Zawody o Statuetkę Małego Powstańca -> dziś, 30 września
Proponuje pobierznie choc poznać historie AK i Szarych szeregów. Nikt raczej młodym ludziom do lat 17 tu broni nie dawał. Po pierwsze była zbyt cenna, po drugie młodzi ludzie mogli (ale byli cywilami i nie musieli!) pełnić inne ważne funkcje (np dostarczanie poczty). Jesli ktos młodszy dostał broń to raczej w wyniku zatajenia prawdziwego wieku i moze nadzwyczajnej konieczności. Pomnik "Małego Powstańca" jest tak naprawdę metaforą i antypomnikiem i sam twórca mocno sie zastanawiał co "począł". Tym bardziej tak małemu dziecku karabin?

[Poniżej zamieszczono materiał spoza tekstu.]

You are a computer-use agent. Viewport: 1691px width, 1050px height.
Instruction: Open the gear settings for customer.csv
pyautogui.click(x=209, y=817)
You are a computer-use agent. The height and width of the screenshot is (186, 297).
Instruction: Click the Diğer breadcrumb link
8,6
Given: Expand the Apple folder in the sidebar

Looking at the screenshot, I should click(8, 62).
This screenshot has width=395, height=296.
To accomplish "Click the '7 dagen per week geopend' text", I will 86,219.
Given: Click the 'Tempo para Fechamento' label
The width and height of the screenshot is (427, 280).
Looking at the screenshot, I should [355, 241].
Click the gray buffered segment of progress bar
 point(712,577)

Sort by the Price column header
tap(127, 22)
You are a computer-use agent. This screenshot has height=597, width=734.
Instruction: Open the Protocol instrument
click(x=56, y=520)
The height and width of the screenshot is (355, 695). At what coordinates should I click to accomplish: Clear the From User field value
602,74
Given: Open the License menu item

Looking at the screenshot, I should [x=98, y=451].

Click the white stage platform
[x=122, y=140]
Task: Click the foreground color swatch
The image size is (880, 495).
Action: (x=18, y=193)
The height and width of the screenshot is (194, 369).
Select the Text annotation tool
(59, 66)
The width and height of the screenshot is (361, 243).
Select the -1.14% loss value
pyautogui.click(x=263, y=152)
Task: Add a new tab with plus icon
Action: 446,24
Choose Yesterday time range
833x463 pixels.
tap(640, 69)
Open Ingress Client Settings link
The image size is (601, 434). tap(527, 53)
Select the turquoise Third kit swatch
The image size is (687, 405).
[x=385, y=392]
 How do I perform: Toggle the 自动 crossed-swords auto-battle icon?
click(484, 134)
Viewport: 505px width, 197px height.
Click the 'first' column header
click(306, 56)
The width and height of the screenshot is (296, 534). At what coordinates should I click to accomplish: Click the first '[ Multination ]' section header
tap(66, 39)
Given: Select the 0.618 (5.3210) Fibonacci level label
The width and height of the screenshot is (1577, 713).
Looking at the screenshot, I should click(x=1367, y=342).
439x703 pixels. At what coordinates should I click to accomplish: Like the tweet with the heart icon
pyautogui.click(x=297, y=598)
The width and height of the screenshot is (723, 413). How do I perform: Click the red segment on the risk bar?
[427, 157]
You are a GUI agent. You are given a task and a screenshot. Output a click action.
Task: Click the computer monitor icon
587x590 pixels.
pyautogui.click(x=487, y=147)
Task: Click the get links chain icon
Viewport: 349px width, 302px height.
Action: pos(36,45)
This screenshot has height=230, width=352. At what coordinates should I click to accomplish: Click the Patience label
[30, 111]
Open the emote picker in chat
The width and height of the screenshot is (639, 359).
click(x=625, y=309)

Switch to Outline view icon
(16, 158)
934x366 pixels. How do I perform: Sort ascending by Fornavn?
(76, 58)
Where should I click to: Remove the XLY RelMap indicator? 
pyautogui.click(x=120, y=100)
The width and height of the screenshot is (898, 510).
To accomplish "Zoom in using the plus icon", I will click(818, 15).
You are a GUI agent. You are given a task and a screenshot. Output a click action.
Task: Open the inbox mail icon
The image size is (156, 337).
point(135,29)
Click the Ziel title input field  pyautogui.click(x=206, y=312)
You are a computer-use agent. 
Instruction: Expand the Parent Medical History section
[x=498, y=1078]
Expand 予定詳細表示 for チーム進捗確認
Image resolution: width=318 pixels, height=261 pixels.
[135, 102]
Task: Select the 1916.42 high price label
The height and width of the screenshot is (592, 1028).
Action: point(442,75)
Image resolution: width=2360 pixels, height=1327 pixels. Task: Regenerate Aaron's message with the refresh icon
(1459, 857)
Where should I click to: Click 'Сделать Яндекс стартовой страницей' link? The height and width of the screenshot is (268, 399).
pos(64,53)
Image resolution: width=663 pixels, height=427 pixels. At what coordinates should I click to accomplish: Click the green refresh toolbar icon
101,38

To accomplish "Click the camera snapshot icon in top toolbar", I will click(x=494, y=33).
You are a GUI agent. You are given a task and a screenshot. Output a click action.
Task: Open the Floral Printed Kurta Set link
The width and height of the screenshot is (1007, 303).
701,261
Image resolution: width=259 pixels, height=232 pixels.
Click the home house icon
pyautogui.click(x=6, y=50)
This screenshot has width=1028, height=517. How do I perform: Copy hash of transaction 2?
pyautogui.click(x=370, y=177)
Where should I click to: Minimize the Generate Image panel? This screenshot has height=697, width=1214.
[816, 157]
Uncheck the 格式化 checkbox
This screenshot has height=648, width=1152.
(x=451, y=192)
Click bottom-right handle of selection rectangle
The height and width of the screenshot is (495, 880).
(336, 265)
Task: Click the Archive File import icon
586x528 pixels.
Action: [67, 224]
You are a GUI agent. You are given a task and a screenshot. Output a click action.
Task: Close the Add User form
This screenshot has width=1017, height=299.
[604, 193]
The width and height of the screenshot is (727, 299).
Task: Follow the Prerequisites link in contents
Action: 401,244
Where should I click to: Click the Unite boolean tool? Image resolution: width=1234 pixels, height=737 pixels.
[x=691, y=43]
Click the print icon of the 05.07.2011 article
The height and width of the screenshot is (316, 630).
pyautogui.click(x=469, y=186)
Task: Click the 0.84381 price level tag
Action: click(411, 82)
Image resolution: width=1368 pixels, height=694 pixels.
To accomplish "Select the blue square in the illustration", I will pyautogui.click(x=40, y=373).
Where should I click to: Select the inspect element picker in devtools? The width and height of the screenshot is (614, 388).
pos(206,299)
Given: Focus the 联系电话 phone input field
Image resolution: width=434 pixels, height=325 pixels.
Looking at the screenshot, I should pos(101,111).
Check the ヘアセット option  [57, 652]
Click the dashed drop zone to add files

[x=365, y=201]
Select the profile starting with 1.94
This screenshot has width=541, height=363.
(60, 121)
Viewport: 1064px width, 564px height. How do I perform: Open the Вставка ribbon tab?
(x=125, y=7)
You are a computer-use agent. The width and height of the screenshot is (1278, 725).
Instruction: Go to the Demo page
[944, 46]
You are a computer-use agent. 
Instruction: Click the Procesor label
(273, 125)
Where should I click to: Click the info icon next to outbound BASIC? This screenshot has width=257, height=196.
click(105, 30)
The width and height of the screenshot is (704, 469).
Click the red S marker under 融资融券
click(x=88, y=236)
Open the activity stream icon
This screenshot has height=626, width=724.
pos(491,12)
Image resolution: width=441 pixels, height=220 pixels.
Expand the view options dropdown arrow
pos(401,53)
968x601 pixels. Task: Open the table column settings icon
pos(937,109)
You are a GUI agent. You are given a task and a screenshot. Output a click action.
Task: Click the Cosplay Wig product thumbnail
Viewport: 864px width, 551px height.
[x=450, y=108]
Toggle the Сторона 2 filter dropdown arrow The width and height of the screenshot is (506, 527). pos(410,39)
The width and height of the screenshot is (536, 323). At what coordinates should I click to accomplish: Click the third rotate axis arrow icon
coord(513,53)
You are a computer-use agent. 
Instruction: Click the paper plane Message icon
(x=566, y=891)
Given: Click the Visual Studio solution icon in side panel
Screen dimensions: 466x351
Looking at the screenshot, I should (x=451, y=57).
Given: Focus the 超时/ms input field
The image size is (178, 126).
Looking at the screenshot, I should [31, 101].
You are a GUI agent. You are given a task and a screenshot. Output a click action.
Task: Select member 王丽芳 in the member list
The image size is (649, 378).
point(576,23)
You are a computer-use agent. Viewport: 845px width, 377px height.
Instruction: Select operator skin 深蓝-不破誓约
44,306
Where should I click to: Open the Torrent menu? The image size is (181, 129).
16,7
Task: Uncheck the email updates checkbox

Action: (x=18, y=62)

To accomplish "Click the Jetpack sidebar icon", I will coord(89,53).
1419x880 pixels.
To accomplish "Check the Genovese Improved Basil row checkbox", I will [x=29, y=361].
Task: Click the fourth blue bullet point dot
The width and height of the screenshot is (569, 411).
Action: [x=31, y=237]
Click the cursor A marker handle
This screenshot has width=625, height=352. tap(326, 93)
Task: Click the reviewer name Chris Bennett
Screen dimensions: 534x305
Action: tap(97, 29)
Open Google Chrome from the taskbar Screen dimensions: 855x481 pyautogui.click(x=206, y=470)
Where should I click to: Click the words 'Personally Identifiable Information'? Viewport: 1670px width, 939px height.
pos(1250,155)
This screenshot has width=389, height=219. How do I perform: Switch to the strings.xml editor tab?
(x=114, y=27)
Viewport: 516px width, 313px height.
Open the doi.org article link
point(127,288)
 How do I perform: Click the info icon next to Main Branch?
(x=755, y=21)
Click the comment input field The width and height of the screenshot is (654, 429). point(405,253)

Teraz przypomnijcie sobie siebie z wieku lat 15-tu i pomyślcie jak cieżko było wybić ze łba niektóre głupie pomysły. Tym bardziej kiedy żyje się pod okupacją 5 lat czyli 1/3 życia.
Czy powstanie miało sens? Oczywiscie ze nie. Raczej antyskutek. Ale z jednoznaczną oceną moralną bym sie powstrzymał. Wielu cywili było za powstaniem - choć raczej było pewne jak Niemcy zareagują, skutek w masowych mordach ludności Warszawy. Czy mamy uznać ludzi którzy rzucają się z nożem na porywaczy z karabinem za kretynów? Raczej usprawiedliwimy to jako działanie wynikające ze skrajnego napięcia i frustracji.
Edit: zaraz mi ktos zarzuci poprawność polityczna albo jakieś inne choroby umysłowe. Po prostu nie lubię jak złożone ludzkie postępowania wynikające z wyjątkowych warunków nazywa się w sposób jawnie kategoryzujący.
Dodam tylko ze moja babcia uciekła z Warszawy tuż przed powstaniem (będąc w ciąży z moim tatą) a dziadek zaginął w czasie Powstania. Nie- nie był żołnierzem AK. Wrócił do Warszawy w przeddzień powstania "zamknąć" sklep i nie wiadomo co sie z nim stało.